◆ Requirement
Please quote the material word for word from its start through the line that contains "tap(150, 109)", inclusive. Leave out the pictures.

◆ Given information
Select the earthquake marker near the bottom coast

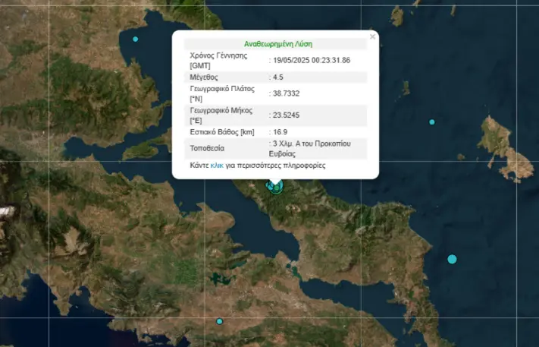pyautogui.click(x=219, y=321)
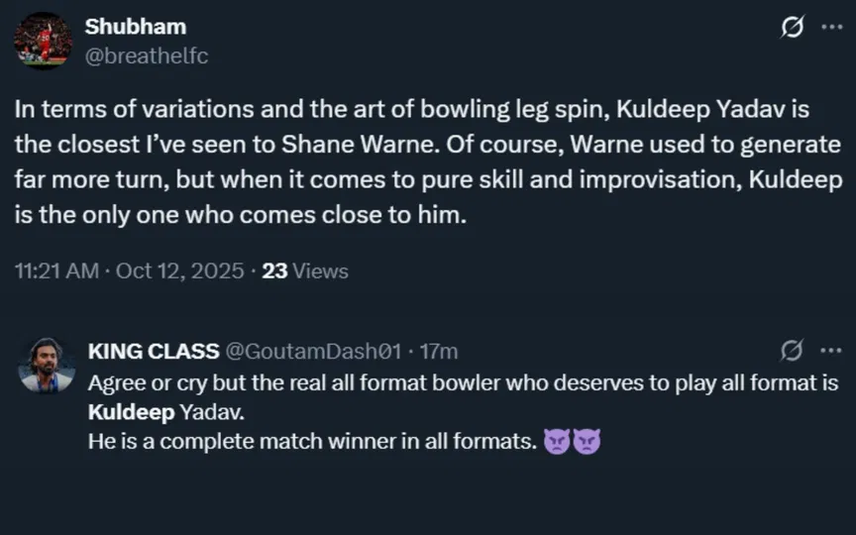Click the 17m reply timestamp
Screen dimensions: 856x535
click(x=437, y=351)
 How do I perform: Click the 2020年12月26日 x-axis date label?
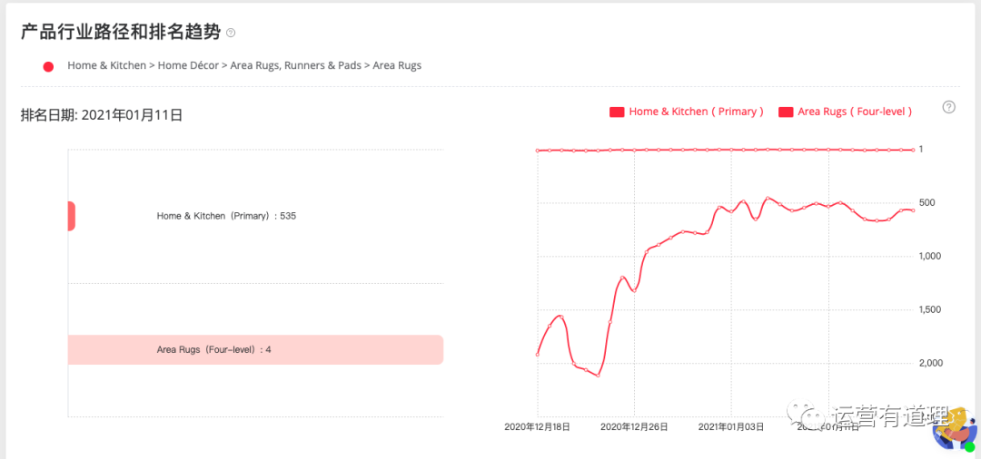pos(634,426)
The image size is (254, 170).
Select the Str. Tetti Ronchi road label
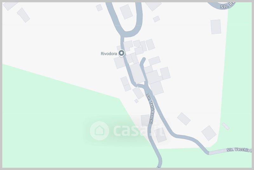tap(150, 109)
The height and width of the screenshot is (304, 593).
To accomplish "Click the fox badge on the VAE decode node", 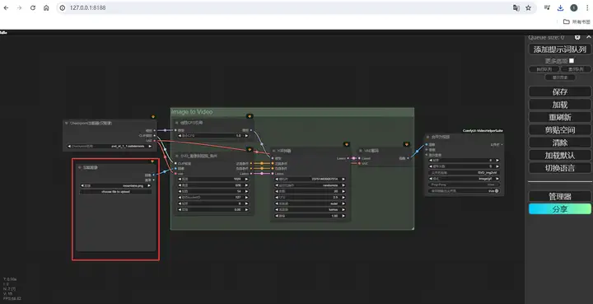I will click(x=406, y=144).
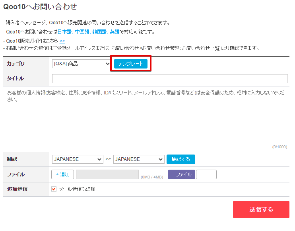The height and width of the screenshot is (231, 295).
Task: Click the + 追加 add file button
Action: tap(62, 174)
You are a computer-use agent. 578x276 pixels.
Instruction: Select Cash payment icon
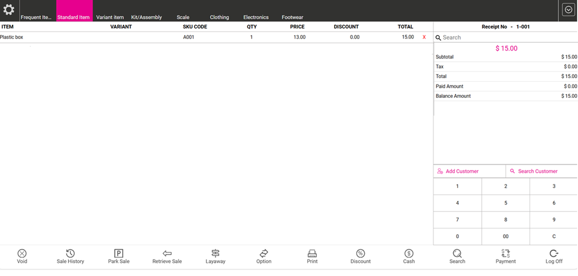tap(409, 253)
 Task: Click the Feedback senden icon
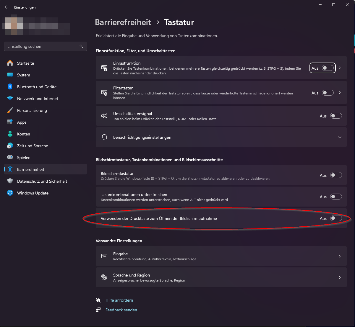pos(98,310)
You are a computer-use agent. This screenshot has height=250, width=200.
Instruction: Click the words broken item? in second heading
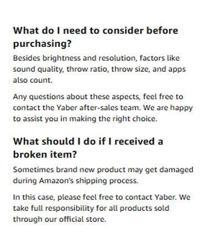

◆ Answer for the task
Select the earthquake marker near the bottom coast

pyautogui.click(x=219, y=321)
Click the 17m reply timestamp
Screen dimensions: 856x535
click(x=437, y=351)
 How do I perform: Click the 2020年12月26日 x-axis date label?
pos(634,426)
The image size is (254, 170).
Select the Str. Tetti Ronchi road label
tap(150, 109)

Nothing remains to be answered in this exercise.